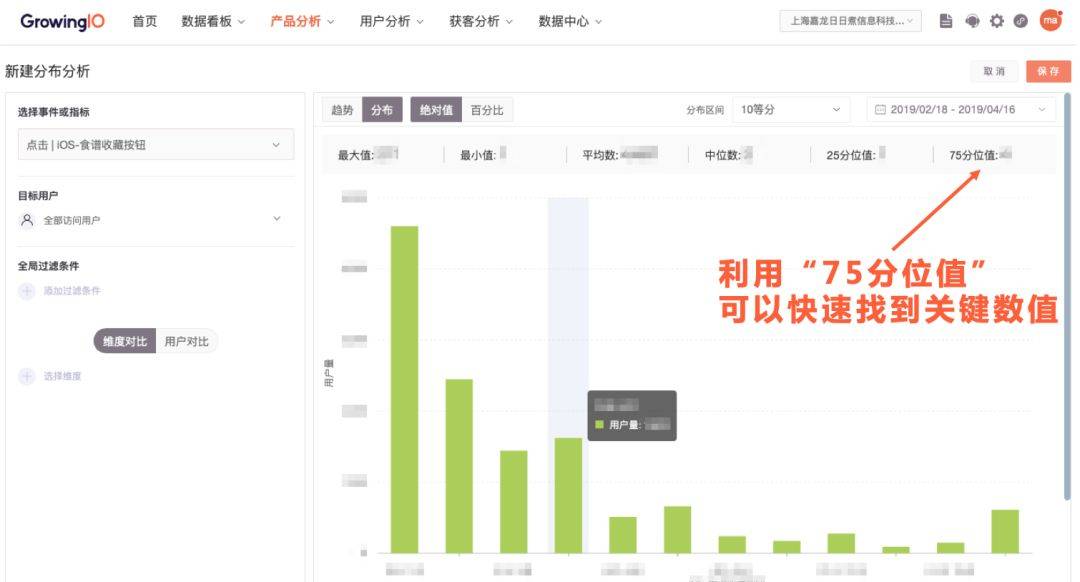The image size is (1080, 582).
Task: Click the GrowingIO logo
Action: tap(62, 21)
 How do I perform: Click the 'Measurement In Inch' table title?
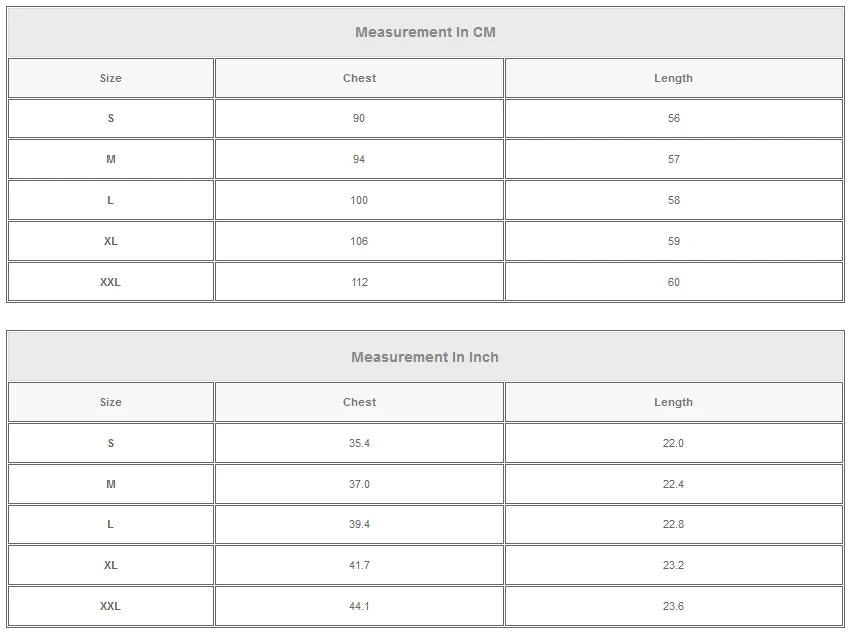[425, 357]
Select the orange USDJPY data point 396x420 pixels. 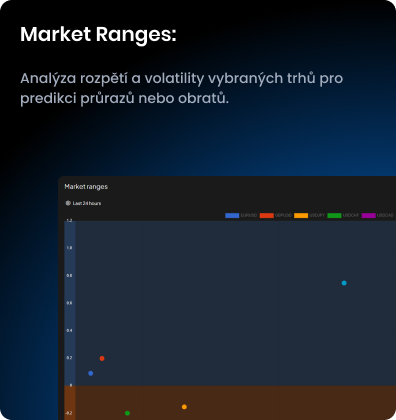coord(184,407)
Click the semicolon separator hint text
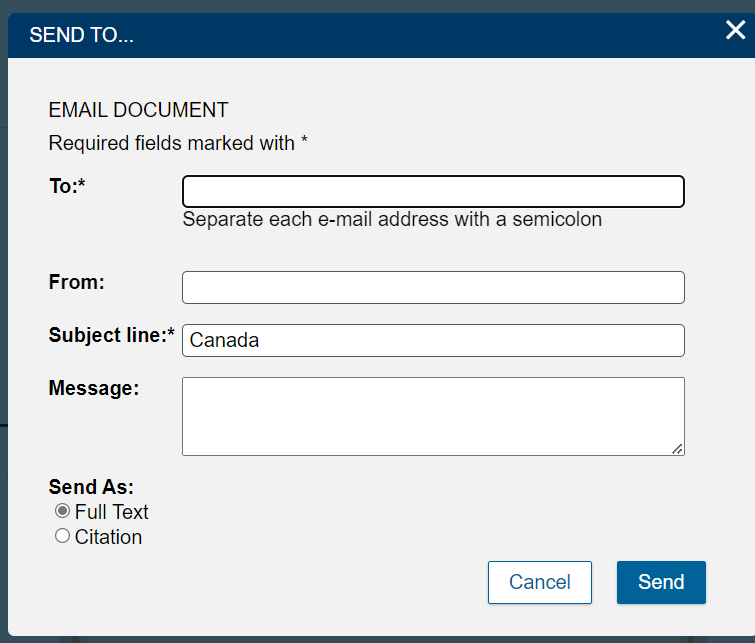The width and height of the screenshot is (755, 643). 392,220
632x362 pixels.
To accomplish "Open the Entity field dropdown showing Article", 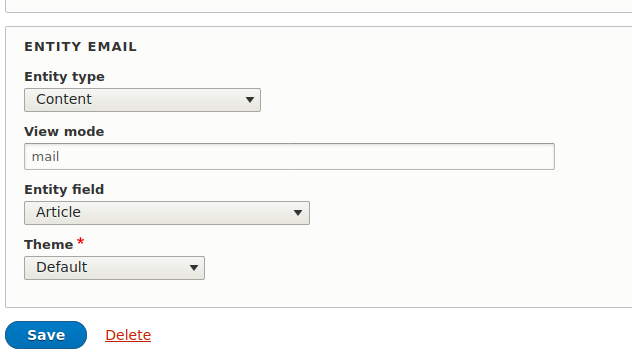I will point(167,213).
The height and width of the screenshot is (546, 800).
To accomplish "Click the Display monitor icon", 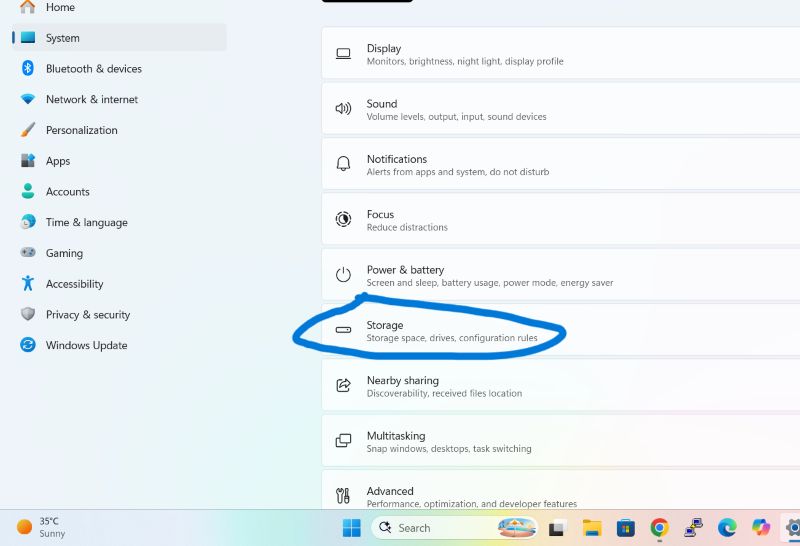I will (343, 54).
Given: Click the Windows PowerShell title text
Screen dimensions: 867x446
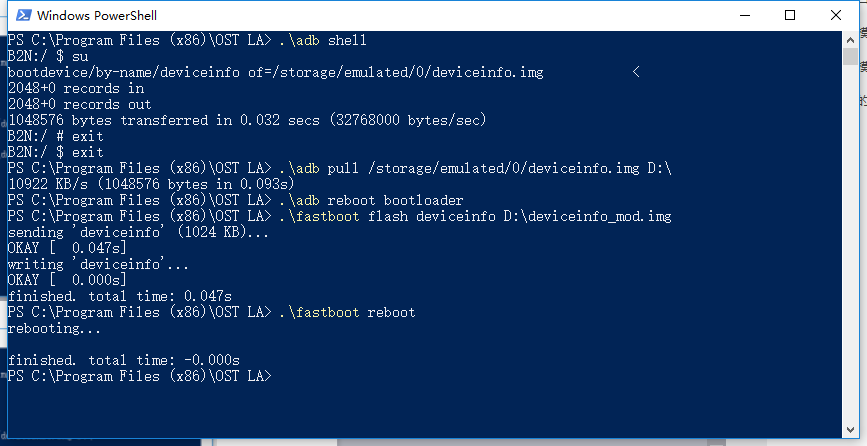Looking at the screenshot, I should coord(97,15).
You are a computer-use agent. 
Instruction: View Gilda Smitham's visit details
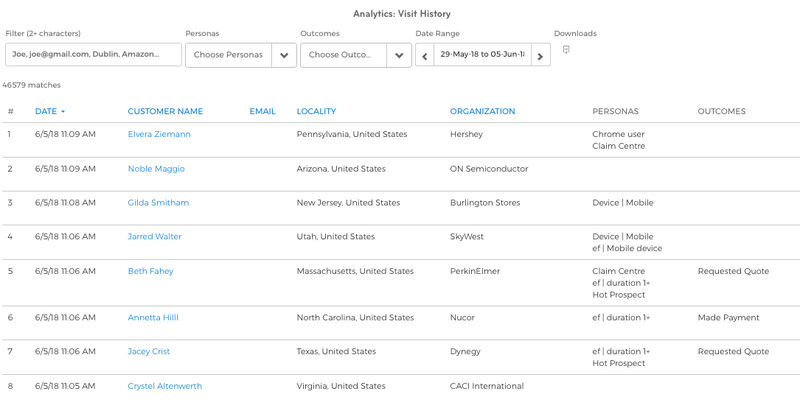tap(158, 203)
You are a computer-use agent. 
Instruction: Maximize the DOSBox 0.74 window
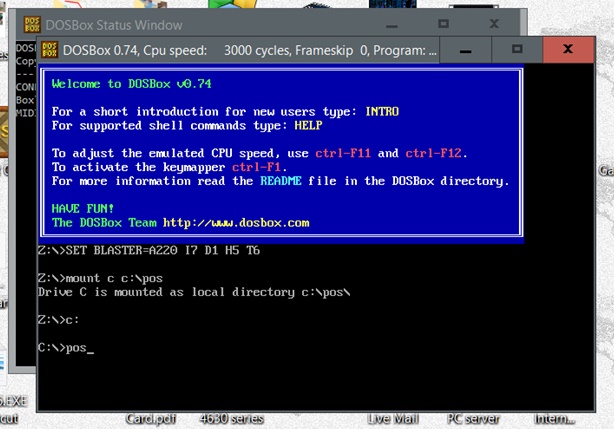click(x=517, y=48)
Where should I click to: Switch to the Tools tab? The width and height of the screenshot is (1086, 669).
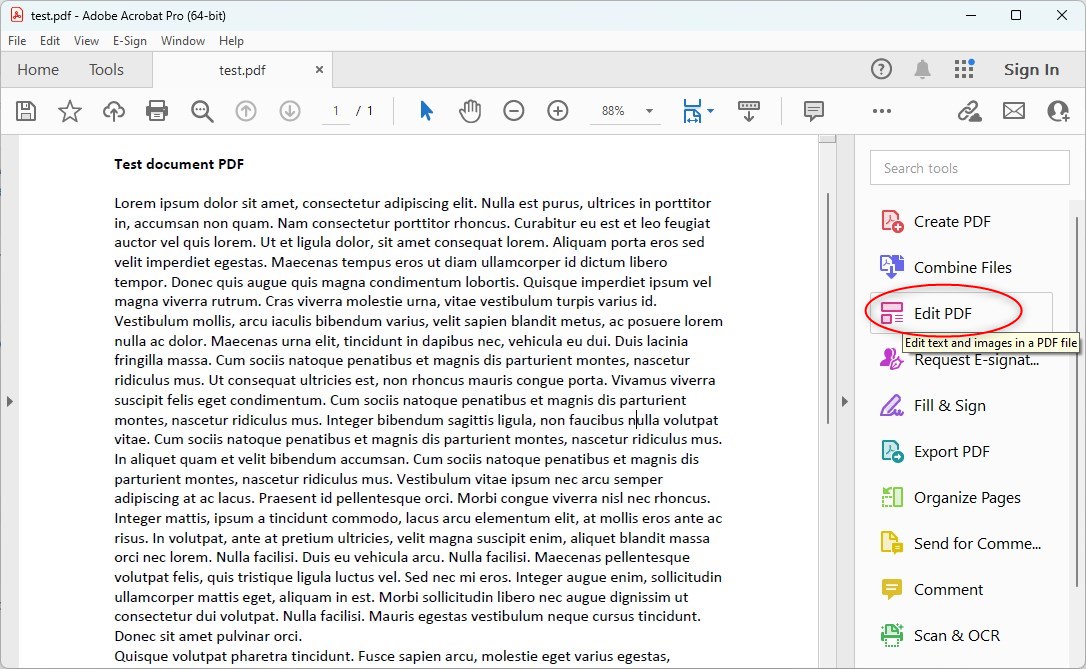tap(106, 69)
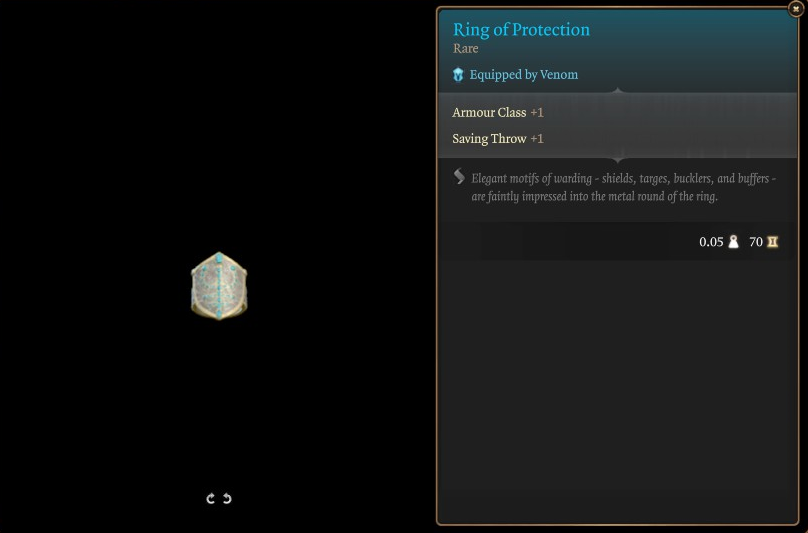This screenshot has height=533, width=808.
Task: Click the Equipped by Venom text
Action: coord(523,75)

○ ○ ○ ○ ○

_Your objective_.
Copy exactly the lines from the line containing "Instruction: Maximize the DOSBox 0.74 window" through the last line of the records, both included, and omit every picture.

_Reply to the task_.
Instruction: Maximize the DOSBox 0.74 window
click(x=517, y=48)
Where should I click to: Switch to the Tools tab? The width and height of the screenshot is (1086, 669).
tap(106, 69)
This screenshot has height=533, width=808.
Task: Click the Equipped by Venom text
Action: coord(523,75)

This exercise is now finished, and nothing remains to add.